▶ [Directions for this task] Your answer should be the data below, reproduced with nothing changed.

▶ [Material provided]
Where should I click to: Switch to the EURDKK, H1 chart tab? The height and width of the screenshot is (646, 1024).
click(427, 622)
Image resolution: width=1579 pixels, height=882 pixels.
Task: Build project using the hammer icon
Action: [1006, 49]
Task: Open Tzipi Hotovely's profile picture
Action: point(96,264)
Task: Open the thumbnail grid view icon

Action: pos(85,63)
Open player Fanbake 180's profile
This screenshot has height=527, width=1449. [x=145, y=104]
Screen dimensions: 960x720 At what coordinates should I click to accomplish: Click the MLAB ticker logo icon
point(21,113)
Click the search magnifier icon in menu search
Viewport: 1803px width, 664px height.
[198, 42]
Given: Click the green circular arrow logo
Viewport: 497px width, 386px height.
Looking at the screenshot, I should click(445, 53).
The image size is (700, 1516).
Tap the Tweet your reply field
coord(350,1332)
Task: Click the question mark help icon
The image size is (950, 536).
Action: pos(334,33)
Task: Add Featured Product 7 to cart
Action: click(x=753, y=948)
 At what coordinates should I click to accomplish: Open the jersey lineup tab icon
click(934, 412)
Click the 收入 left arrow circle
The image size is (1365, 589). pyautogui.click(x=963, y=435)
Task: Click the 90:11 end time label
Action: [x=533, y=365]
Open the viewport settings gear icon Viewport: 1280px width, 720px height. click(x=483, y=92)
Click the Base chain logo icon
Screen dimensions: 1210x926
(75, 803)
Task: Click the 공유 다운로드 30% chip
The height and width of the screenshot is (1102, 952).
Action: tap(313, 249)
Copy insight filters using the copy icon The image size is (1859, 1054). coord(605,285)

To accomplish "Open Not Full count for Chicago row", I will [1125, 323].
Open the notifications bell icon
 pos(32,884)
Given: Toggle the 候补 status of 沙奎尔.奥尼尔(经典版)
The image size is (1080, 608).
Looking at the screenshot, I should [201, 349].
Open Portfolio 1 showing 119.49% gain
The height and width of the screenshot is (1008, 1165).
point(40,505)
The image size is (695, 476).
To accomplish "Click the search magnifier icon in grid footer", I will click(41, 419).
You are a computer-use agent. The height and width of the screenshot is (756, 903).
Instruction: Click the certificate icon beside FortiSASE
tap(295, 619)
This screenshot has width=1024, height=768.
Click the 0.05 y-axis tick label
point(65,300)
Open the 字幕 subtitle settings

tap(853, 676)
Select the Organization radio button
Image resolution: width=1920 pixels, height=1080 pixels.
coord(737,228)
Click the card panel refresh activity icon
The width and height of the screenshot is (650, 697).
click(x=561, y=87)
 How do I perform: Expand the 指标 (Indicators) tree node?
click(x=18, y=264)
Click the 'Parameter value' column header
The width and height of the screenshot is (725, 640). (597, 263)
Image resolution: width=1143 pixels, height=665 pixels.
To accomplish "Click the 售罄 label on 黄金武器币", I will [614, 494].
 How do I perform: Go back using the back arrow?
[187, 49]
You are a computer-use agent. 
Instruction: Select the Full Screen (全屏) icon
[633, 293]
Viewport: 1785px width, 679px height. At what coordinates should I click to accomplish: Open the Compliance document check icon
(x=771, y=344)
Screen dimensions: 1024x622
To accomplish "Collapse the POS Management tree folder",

▶ [Expected answer]
Where should I click to: Switch to the EURDKK, H1 chart tab? The height and width of the screenshot is (646, 1024).
click(427, 622)
Image resolution: width=1579 pixels, height=882 pixels.
Task: Build project using the hammer icon
Action: [1006, 49]
Task: Open Tzipi Hotovely's profile picture
Action: point(96,264)
Task: Open the thumbnail grid view icon

Action: pos(85,63)
Open player Fanbake 180's profile
This screenshot has height=527, width=1449. [x=145, y=104]
Screen dimensions: 960x720 At what coordinates should I click to accomplish: Click the MLAB ticker logo icon
point(21,113)
Click the search magnifier icon in menu search
Viewport: 1803px width, 664px height.
[198, 42]
Given: Click the green circular arrow logo
Viewport: 497px width, 386px height.
Looking at the screenshot, I should click(445, 53).
The image size is (700, 1516).
Tap the Tweet your reply field
coord(350,1332)
Task: Click the question mark help icon
The image size is (950, 536).
Action: pos(334,33)
Task: Add Featured Product 7 to cart
Action: click(x=753, y=948)
 At what coordinates should I click to accomplish: Open the jersey lineup tab icon
click(934, 412)
Click the 收入 left arrow circle
The image size is (1365, 589). pyautogui.click(x=963, y=435)
Task: Click the 90:11 end time label
Action: [x=533, y=365]
Open the viewport settings gear icon Viewport: 1280px width, 720px height. click(x=483, y=92)
Click the Base chain logo icon
Screen dimensions: 1210x926
(75, 803)
Task: Click the 공유 다운로드 30% chip
The height and width of the screenshot is (1102, 952).
Action: tap(313, 249)
Copy insight filters using the copy icon The image size is (1859, 1054). coord(605,285)

To accomplish "Open Not Full count for Chicago row", I will [1125, 323].
Open the notifications bell icon
 pos(32,884)
Given: Toggle the 候补 status of 沙奎尔.奥尼尔(经典版)
The image size is (1080, 608).
Looking at the screenshot, I should [201, 349].
Open Portfolio 1 showing 119.49% gain
The height and width of the screenshot is (1008, 1165).
point(40,505)
The image size is (695, 476).
To accomplish "Click the search magnifier icon in grid footer", I will click(41, 419).
You are a computer-use agent. The height and width of the screenshot is (756, 903).
Instruction: Click the certificate icon beside FortiSASE
tap(295, 619)
This screenshot has width=1024, height=768.
Click the 0.05 y-axis tick label
point(65,300)
Open the 字幕 subtitle settings

tap(853, 676)
Select the Organization radio button
Image resolution: width=1920 pixels, height=1080 pixels.
coord(737,228)
Click the card panel refresh activity icon
The width and height of the screenshot is (650, 697).
click(x=561, y=87)
 How do I perform: Expand the 指标 (Indicators) tree node?
click(x=18, y=264)
Click the 'Parameter value' column header
The width and height of the screenshot is (725, 640). (597, 263)
Image resolution: width=1143 pixels, height=665 pixels.
To accomplish "Click the 售罄 label on 黄金武器币", I will [614, 494].
 How do I perform: Go back using the back arrow?
[187, 49]
You are a computer-use agent. 
Instruction: Select the Full Screen (全屏) icon
[633, 293]
Viewport: 1785px width, 679px height. At what coordinates should I click to accomplish: Open the Compliance document check icon
(x=771, y=344)
Screen dimensions: 1024x622
To accomplish "Collapse the POS Management tree folder",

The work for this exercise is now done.